In fact, the cyber criminals found additional ways to blackmail ransomware-related victims. Double racketeering first became fashionable in 2020 with the emergence of dark web leak sites, which cybercriminals use to identify ransomware victims and threaten to leak sensitive company data. In 2021, ransomware gangs took these tactics to a new level, using multi-extortion techniques that increase the cost and immediacy of the threat. Palo Alto, for example, has seen gangs make threatening phone calls to employees and customers and launch denial-of-service (DoS) attacks to take down a victim’s website in order to incentivize payments.

Ransomware-as-a-Service (RaaS) operators are on the rise. RaaS operators offer a wide range of easy-to-use tools and services that make launching ransomware attacks almost as easy as using an online auction site. These operators have invested in recent years to streamline their business – perfecting their malware, developing marketing strategies to recruit more affiliates, and even setting up tech support to help victims get back online once they do paid ransom.
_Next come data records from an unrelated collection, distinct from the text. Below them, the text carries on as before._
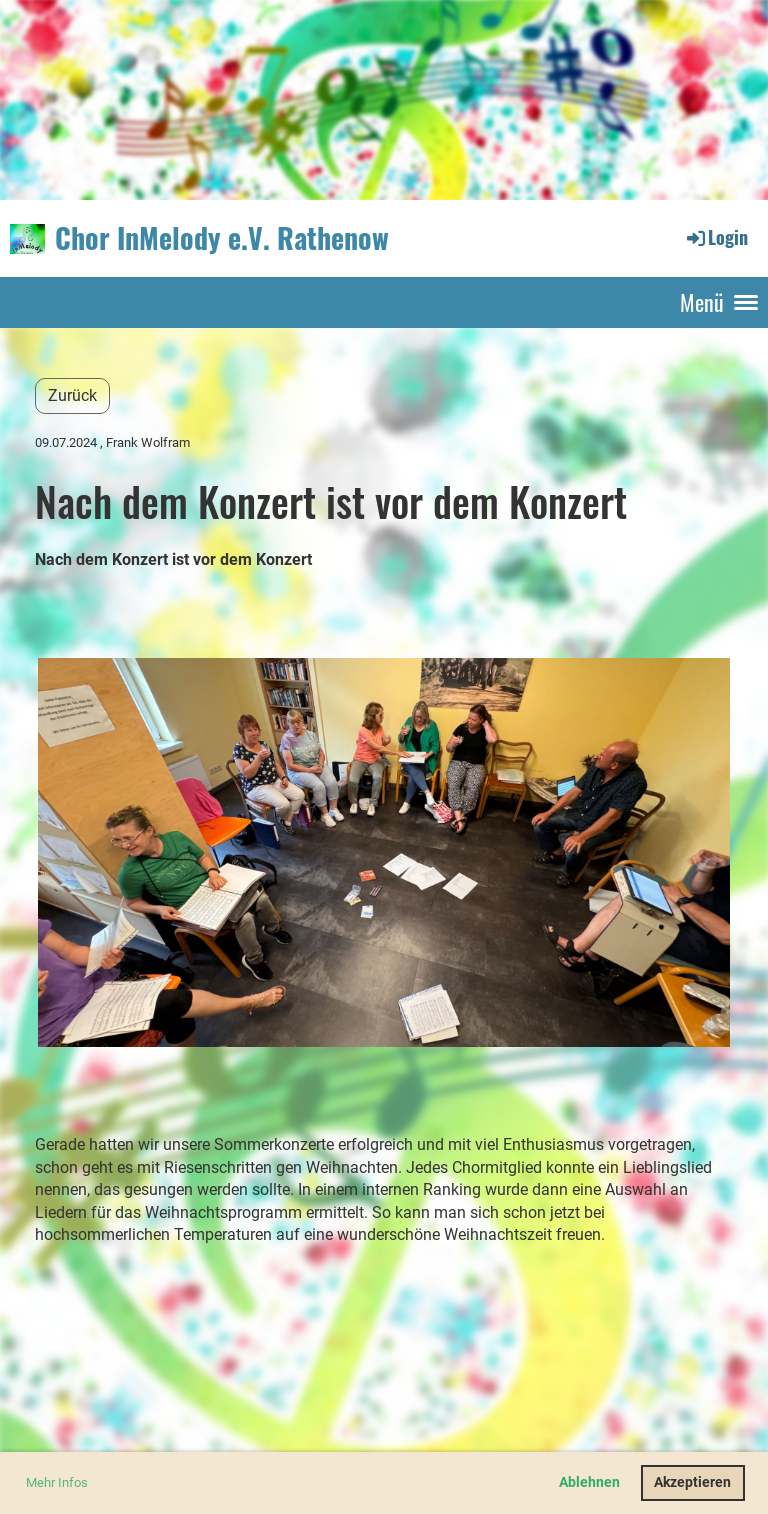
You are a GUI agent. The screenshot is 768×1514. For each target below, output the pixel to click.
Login (716, 237)
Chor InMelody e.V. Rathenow (222, 237)
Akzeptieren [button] (692, 1482)
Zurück (72, 395)
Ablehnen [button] (589, 1482)
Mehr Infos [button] (57, 1482)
The average ransom demand for cases handled by Unit 42, Palo Alto Networks’ IT security analysts, rose 144 percent in 2021 to $2.2 million. The average payment increased 78 percent to $541,010 over the same period.
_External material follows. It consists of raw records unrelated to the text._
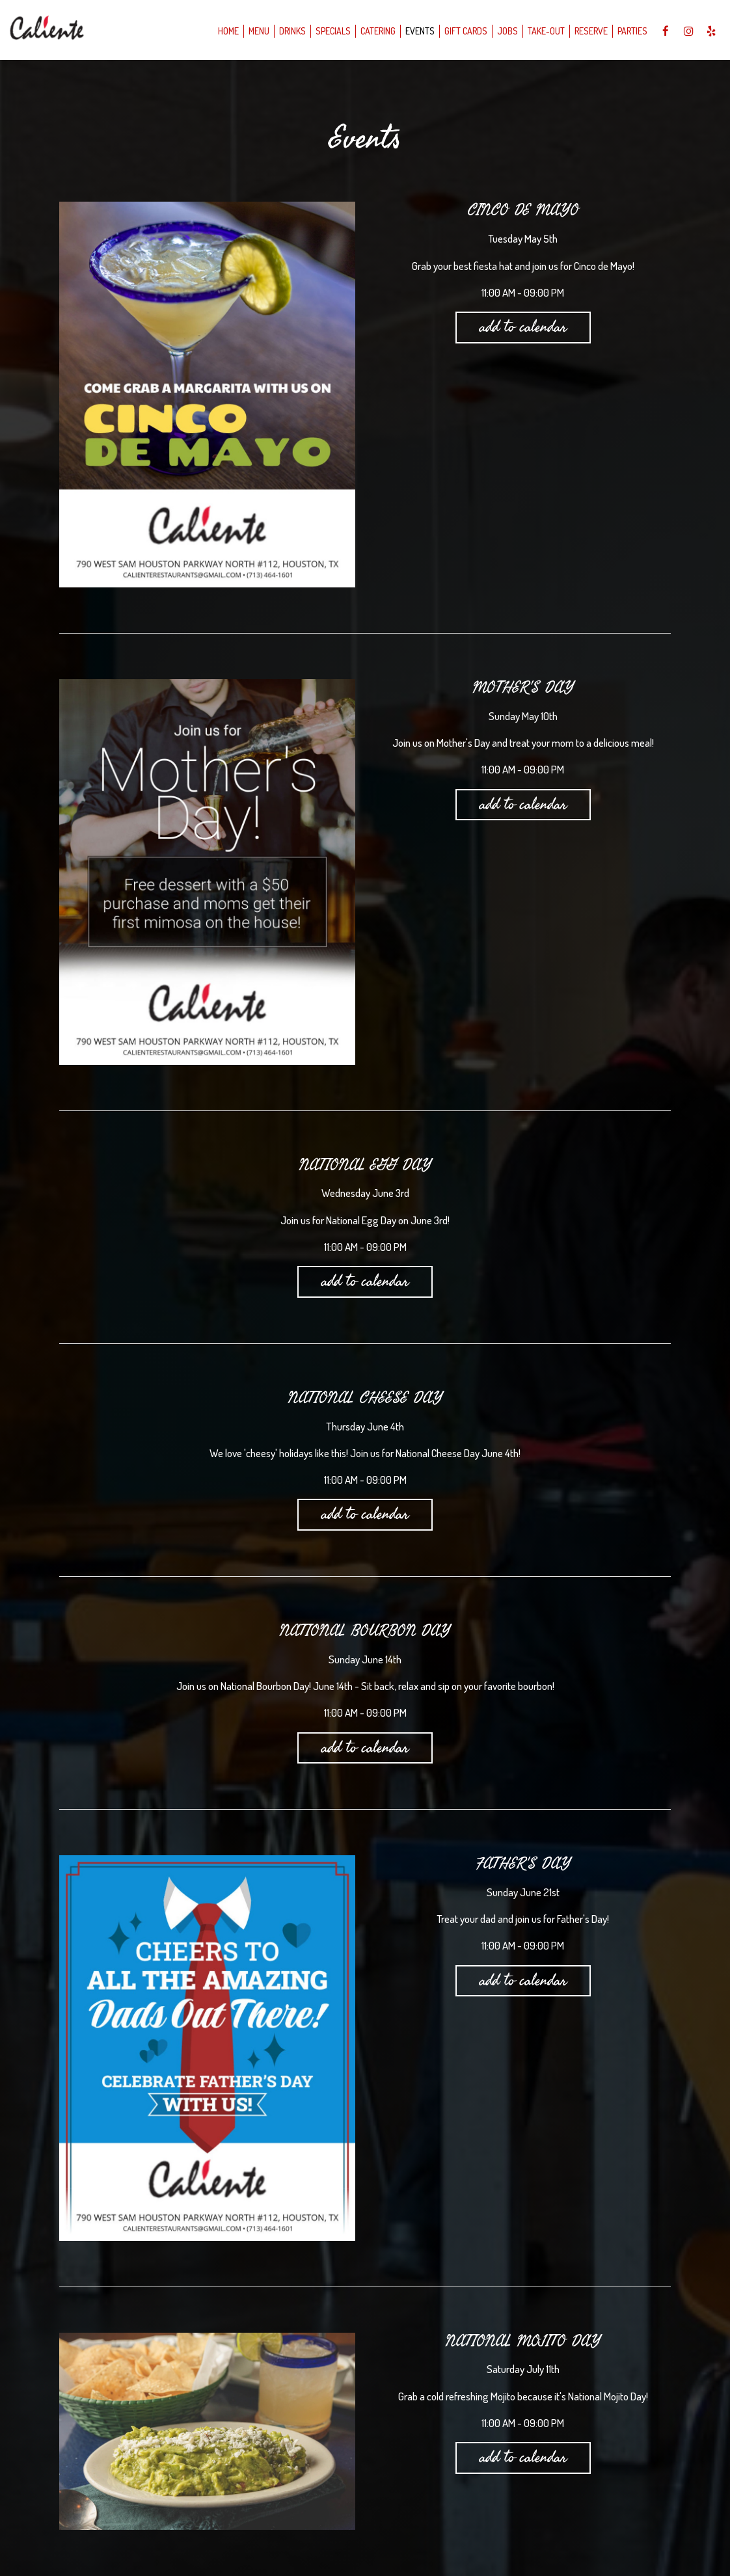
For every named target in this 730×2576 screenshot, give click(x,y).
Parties (628, 32)
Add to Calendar (523, 327)
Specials (329, 32)
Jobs (503, 32)
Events (416, 32)
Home (224, 32)
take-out (542, 32)
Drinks (288, 32)
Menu (255, 32)
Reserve (587, 32)
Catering (374, 32)
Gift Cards (461, 32)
“In 2021, ransomware attacks disrupted everyday activities that people around the world take for granted — from grocery shopping and fueling their cars to calling 911 and getting medical attention,” said Jen Miller-Osborn, Deputy Director of Unit 42 Threat Intelligence.

Ransomware group Conti was responsible for most of the activity, accounting for more than one in five cases Unit 42 analysts dealt with in 2021. REvil (aka Sodinokibi) was second at 7.1 percent, followed by Hello Kitty and Phobos (4.8 percent each). Conti has also published the names of 511 companies on its dark web leak site, more than any other group.

The report details how the cyber extortion ecosystem grew in 2021 with the emergence of 36 new ransomware gangs. He documents how criminal groups invested windfall profits into developing tools that are easier to use in attacks that increasingly exploit zero-day vulnerabilities.

The number of victims whose data was published on leak sites increased by 85 percent to 2,566 companies in 2021, according to analysis by Unit 42. About 60 percent of leaksite victims were located in the Americas, followed by 31 percent in Europe, the Middle East and Africa, and 9 percent in the Asia-Pacific region. The vertical industries most affected were professional and legal services, construction, wholesale and retail, healthcare and manufacturing. Companies in the USA are most frequently affected with 49 percent of all attacks, but four percent of attacks also take place in Germany.